I enjoyed this urban fantasy novella a lot. Firstly it has a beautiful cover, which I like to see in my books. As it is under 100 pages, the author is not wasting much time on description. We get the basic descriptions that we need to set the scene and describe the characters appearances and that is all. That actually suits me as I don't like pages of descriptions about every room the person goes into and every piece of clothing worn by everyone etc. I like to get straight to the point of the story and this book certainly does that.
Jade is a good character. She is feisty and loyal but lives in constant fear of her evil ex Samir. By not using her magic for fear of alerting him to her location, Jade finds that she gets tired and out of shape each time she needs to use magic, which is something that I liked. The author indicates that to keep magic strong and powerful, you need to practice with it and Jade is making it harder to defend herself by not doing this. It is a nice plot twist. When she is called on to use the magic, it takes a lot of effort out of her meaning we are not just seeing an invincible witch. She is vulnerable and scared which means I could relate more to her and her situation. Alek is an interesting character. When his piercing blue eyes were mentioned I got an image in my head of Viggo Mortensen which is not a bad thing to be thinking of as you read! I liked her friends and the fact that they are gaming geeks, which was fun. I also liked that the shifters in the group were all different from each other.

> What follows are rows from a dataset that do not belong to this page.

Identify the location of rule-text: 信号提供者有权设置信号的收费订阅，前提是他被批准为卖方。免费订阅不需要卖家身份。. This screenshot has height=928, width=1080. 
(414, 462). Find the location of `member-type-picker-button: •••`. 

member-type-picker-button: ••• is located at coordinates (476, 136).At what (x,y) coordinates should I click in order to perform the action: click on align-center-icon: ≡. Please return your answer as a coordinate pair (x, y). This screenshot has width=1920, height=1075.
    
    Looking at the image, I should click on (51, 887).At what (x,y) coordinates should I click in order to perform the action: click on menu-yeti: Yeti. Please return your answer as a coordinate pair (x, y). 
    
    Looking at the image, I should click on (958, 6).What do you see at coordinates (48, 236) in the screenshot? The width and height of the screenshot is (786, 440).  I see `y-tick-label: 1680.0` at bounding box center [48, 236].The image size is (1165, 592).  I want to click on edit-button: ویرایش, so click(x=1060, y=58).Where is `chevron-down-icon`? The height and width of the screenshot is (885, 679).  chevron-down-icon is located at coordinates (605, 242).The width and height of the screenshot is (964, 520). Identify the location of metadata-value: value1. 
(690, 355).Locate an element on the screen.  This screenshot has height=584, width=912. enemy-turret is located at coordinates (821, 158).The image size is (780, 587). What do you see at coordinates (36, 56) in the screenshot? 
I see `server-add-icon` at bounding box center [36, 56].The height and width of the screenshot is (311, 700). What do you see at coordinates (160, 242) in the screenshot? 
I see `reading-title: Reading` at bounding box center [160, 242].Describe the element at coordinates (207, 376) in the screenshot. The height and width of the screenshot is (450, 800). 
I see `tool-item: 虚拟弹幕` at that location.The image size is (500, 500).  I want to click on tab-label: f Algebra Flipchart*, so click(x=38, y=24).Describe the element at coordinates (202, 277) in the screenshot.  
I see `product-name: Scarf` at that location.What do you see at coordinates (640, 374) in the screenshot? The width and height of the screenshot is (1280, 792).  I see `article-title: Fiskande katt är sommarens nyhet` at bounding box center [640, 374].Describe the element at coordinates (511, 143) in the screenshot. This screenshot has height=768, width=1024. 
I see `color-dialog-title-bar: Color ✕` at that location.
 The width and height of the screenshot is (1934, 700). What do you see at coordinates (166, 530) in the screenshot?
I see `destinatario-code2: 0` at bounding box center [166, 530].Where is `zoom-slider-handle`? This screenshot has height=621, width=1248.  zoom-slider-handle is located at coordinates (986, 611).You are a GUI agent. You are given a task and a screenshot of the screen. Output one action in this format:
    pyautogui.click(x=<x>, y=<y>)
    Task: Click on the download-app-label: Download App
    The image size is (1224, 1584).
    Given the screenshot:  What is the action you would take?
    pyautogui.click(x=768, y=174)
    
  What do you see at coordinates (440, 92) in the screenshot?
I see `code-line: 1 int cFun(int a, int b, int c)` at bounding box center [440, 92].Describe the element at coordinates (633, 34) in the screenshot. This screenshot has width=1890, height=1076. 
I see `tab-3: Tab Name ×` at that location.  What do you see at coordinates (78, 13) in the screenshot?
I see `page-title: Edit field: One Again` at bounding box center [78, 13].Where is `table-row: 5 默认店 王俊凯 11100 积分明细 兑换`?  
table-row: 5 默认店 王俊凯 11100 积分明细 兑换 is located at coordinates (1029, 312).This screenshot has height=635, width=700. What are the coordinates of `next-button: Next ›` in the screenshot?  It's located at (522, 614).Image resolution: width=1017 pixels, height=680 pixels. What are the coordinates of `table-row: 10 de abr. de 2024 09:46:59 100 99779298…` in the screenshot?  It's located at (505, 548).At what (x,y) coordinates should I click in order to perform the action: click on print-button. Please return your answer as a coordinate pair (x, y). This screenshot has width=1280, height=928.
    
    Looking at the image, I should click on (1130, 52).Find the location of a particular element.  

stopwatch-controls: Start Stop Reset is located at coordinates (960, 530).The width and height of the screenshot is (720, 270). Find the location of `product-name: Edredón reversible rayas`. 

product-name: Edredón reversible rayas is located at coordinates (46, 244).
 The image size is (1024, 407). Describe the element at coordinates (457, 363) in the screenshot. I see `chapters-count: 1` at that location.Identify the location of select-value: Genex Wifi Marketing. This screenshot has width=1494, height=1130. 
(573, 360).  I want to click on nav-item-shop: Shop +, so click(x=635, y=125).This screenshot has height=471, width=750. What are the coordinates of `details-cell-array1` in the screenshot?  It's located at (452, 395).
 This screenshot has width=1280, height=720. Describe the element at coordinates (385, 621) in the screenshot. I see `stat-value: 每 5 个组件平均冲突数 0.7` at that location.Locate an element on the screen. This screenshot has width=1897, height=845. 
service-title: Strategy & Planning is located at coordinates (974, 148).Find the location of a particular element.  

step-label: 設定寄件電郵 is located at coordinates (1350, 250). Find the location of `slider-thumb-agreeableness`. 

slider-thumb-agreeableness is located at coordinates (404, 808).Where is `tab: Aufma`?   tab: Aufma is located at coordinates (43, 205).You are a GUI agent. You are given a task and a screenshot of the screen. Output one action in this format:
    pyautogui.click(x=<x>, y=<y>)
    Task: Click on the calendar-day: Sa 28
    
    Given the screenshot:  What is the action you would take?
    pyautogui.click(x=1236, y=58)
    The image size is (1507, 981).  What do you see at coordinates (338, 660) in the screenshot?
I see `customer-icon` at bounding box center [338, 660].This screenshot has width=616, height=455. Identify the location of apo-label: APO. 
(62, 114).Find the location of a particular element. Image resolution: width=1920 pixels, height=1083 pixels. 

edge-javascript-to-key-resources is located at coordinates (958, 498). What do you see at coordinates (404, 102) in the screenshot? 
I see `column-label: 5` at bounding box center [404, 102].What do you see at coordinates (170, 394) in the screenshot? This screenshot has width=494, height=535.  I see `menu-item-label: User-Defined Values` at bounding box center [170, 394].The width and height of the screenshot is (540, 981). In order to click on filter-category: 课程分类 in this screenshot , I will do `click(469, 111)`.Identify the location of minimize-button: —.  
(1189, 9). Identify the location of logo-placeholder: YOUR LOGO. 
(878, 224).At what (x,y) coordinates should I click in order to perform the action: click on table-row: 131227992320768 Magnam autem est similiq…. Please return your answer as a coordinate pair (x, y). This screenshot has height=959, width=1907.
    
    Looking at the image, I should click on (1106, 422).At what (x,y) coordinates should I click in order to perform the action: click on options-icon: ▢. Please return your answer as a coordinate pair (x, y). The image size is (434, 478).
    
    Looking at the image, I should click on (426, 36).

The plot itself was interesting. A bad guy is draining power from shifters and planning an evil ritual that Jade and her friends have to stop. OK so there might not be anything new in that but when a story is well written you don't mind it not being original. And I thought it did deliver on plot. Jade makes an almost fatal mistake near the end which again, I liked because it is something that most people would have got wrong. I liked that she had that cowardly streak that had her thinking about running away, I liked that she was scared and did stupid things.
So what were the negatives about the book? Basically the length of it. While I was ok with the reduced description, the short book meant that the whole climax of the book was a bit rushed. I'd have liked to have seen a bit more of a tension filled ending where things are ramped up, followed by a huge magical battle. This is not what we got. It was a short rescue/fight scene which was over before it really got started which was a shame. Still, it didn't spoil my enjoyment of the story. There are also a few errors in it that a bit of proof reading would sort out ie spelling and words missing from sentences. Nothing too annoying though.
I would like to continue with the series but I refuse to pay full price for the remaining paperbacks if they are short novellas. Too many authors are doing this now, splitting a normal sized novel into three parts to get three times the amount of money from the reader. As a reader on a book budget, I won't be buying them unless they become discounted or greatly increase in size.